Records
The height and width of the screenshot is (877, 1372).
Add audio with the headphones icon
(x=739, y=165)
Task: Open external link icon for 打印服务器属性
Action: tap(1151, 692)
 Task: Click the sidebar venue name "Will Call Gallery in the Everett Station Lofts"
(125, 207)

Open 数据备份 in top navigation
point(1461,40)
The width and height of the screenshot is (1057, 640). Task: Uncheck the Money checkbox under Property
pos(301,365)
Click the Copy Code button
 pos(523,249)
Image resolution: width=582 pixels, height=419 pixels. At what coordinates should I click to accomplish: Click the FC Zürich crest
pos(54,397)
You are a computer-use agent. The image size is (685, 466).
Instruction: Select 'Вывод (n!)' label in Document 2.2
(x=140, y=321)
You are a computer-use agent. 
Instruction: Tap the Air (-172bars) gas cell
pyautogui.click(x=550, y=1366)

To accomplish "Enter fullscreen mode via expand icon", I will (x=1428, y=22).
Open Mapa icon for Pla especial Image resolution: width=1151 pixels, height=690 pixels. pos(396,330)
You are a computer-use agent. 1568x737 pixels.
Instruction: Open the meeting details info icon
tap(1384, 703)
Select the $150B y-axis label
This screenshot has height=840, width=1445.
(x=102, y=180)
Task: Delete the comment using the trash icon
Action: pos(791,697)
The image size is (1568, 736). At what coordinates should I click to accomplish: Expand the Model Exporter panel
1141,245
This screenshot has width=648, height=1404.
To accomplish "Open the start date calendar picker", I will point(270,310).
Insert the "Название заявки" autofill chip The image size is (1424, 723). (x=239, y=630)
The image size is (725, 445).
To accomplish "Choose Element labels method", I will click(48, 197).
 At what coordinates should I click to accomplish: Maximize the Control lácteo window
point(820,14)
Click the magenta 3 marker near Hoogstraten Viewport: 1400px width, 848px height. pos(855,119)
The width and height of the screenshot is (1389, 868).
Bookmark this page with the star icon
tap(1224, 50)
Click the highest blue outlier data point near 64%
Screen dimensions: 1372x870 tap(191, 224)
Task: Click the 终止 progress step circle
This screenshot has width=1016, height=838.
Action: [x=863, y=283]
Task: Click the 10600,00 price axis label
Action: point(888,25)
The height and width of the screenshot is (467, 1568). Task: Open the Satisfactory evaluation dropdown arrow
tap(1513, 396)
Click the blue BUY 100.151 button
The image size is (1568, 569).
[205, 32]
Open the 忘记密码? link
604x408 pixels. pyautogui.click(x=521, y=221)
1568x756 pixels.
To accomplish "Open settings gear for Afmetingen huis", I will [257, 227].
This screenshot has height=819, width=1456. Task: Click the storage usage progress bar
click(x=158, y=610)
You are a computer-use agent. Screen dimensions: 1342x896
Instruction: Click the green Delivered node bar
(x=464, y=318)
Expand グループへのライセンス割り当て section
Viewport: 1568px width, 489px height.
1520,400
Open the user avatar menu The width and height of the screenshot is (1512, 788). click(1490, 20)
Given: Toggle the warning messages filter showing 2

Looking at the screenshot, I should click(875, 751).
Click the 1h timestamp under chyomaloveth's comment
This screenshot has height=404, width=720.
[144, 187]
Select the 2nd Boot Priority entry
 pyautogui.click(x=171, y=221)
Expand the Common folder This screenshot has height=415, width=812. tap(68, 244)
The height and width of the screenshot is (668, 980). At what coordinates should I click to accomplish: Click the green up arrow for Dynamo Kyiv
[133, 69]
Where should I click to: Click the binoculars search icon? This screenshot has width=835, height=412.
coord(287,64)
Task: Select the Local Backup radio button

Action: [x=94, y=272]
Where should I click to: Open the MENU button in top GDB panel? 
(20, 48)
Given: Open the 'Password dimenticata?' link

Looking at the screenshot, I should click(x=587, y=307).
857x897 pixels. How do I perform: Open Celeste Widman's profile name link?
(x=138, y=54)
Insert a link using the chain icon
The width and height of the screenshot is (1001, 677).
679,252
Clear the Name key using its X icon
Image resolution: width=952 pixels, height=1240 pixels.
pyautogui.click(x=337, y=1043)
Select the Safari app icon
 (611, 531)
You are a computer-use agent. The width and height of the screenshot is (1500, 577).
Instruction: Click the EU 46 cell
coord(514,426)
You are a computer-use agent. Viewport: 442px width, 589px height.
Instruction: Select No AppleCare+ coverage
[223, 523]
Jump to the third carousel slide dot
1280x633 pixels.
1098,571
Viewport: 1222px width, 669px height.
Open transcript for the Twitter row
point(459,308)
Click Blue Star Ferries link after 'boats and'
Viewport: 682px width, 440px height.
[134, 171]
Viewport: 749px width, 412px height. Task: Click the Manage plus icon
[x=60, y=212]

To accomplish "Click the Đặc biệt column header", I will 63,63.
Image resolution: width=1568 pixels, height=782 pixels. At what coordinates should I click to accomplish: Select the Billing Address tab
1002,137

◆ AIM OF THE EXERCISE:
Recast the records above as a numbered list, leaving out any blank lines.

◆ OUTPUT BELOW:
1. The height and width of the screenshot is (877, 1372).
2. Add audio with the headphones icon
3. (x=739, y=165)
4. Task: Open external link icon for 打印服务器属性
5. Action: tap(1151, 692)
6.  Task: Click the sidebar venue name "Will Call Gallery in the Everett Station Lofts"
7. (125, 207)
8. Open 数据备份 in top navigation
9. point(1461,40)
10. The width and height of the screenshot is (1057, 640). Task: Uncheck the Money checkbox under Property
11. pos(301,365)
12. Click the Copy Code button
13.  pos(523,249)
14. Image resolution: width=582 pixels, height=419 pixels. At what coordinates should I click to accomplish: Click the FC Zürich crest
15. pos(54,397)
16. You are a computer-use agent. The image size is (685, 466).
17. Instruction: Select 'Вывод (n!)' label in Document 2.2
18. (x=140, y=321)
19. You are a computer-use agent. 
20. Instruction: Tap the Air (-172bars) gas cell
21. pyautogui.click(x=550, y=1366)
22. To accomplish "Enter fullscreen mode via expand icon", I will (x=1428, y=22).
23. Open Mapa icon for Pla especial Image resolution: width=1151 pixels, height=690 pixels. pos(396,330)
24. You are a computer-use agent. 1568x737 pixels.
25. Instruction: Open the meeting details info icon
26. tap(1384, 703)
27. Select the $150B y-axis label
28. This screenshot has height=840, width=1445.
29. (x=102, y=180)
30. Task: Delete the comment using the trash icon
31. Action: pos(791,697)
32. The image size is (1568, 736). At what coordinates should I click to accomplish: Expand the Model Exporter panel
33. 1141,245
34. This screenshot has width=648, height=1404.
35. To accomplish "Open the start date calendar picker", I will point(270,310).
36. Insert the "Название заявки" autofill chip The image size is (1424, 723). (x=239, y=630)
37. The image size is (725, 445).
38. To accomplish "Choose Element labels method", I will click(48, 197).
39.  At what coordinates should I click to accomplish: Maximize the Control lácteo window
40. point(820,14)
41. Click the magenta 3 marker near Hoogstraten Viewport: 1400px width, 848px height. pos(855,119)
42. The width and height of the screenshot is (1389, 868).
43. Bookmark this page with the star icon
44. tap(1224, 50)
45. Click the highest blue outlier data point near 64%
46. Screen dimensions: 1372x870 tap(191, 224)
47. Task: Click the 终止 progress step circle
48. This screenshot has width=1016, height=838.
49. Action: [x=863, y=283]
50. Task: Click the 10600,00 price axis label
51. Action: point(888,25)
52. The height and width of the screenshot is (467, 1568). Task: Open the Satisfactory evaluation dropdown arrow
53. tap(1513, 396)
54. Click the blue BUY 100.151 button
55. The image size is (1568, 569).
56. [205, 32]
57. Open the 忘记密码? link
58. 604x408 pixels. pyautogui.click(x=521, y=221)
59. 1568x756 pixels.
60. To accomplish "Open settings gear for Afmetingen huis", I will [257, 227].
61. This screenshot has height=819, width=1456. Task: Click the storage usage progress bar
62. click(x=158, y=610)
63. You are a computer-use agent. Screen dimensions: 1342x896
64. Instruction: Click the green Delivered node bar
65. (x=464, y=318)
66. Expand グループへのライセンス割り当て section
67. Viewport: 1568px width, 489px height.
68. 1520,400
69. Open the user avatar menu The width and height of the screenshot is (1512, 788). click(1490, 20)
70. Given: Toggle the warning messages filter showing 2
71. Looking at the screenshot, I should click(875, 751).
72. Click the 1h timestamp under chyomaloveth's comment
73. This screenshot has height=404, width=720.
74. [144, 187]
75. Select the 2nd Boot Priority entry
76.  pyautogui.click(x=171, y=221)
77. Expand the Common folder This screenshot has height=415, width=812. tap(68, 244)
78. The height and width of the screenshot is (668, 980). At what coordinates should I click to accomplish: Click the green up arrow for Dynamo Kyiv
79. [133, 69]
80. Where should I click to: Click the binoculars search icon? This screenshot has width=835, height=412.
81. coord(287,64)
82. Task: Select the Local Backup radio button
83. Action: [x=94, y=272]
84. Where should I click to: Open the MENU button in top GDB panel? 
85. (20, 48)
86. Given: Open the 'Password dimenticata?' link
87. Looking at the screenshot, I should click(x=587, y=307).
88. 857x897 pixels. How do I perform: Open Celeste Widman's profile name link?
89. (x=138, y=54)
90. Insert a link using the chain icon
91. The width and height of the screenshot is (1001, 677).
92. 679,252
93. Clear the Name key using its X icon
94. Image resolution: width=952 pixels, height=1240 pixels.
95. pyautogui.click(x=337, y=1043)
96. Select the Safari app icon
97.  (611, 531)
98. You are a computer-use agent. The width and height of the screenshot is (1500, 577).
99. Instruction: Click the EU 46 cell
100. coord(514,426)
101. You are a computer-use agent. Viewport: 442px width, 589px height.
102. Instruction: Select No AppleCare+ coverage
103. [223, 523]
104. Jump to the third carousel slide dot
105. 1280x633 pixels.
106. 1098,571
107. Viewport: 1222px width, 669px height.
108. Open transcript for the Twitter row
109. point(459,308)
110. Click Blue Star Ferries link after 'boats and'
111. Viewport: 682px width, 440px height.
112. [134, 171]
113. Viewport: 749px width, 412px height. Task: Click the Manage plus icon
114. [x=60, y=212]
115. To accomplish "Click the Đặc biệt column header", I will 63,63.
116. Image resolution: width=1568 pixels, height=782 pixels. At what coordinates should I click to accomplish: Select the Billing Address tab
117. 1002,137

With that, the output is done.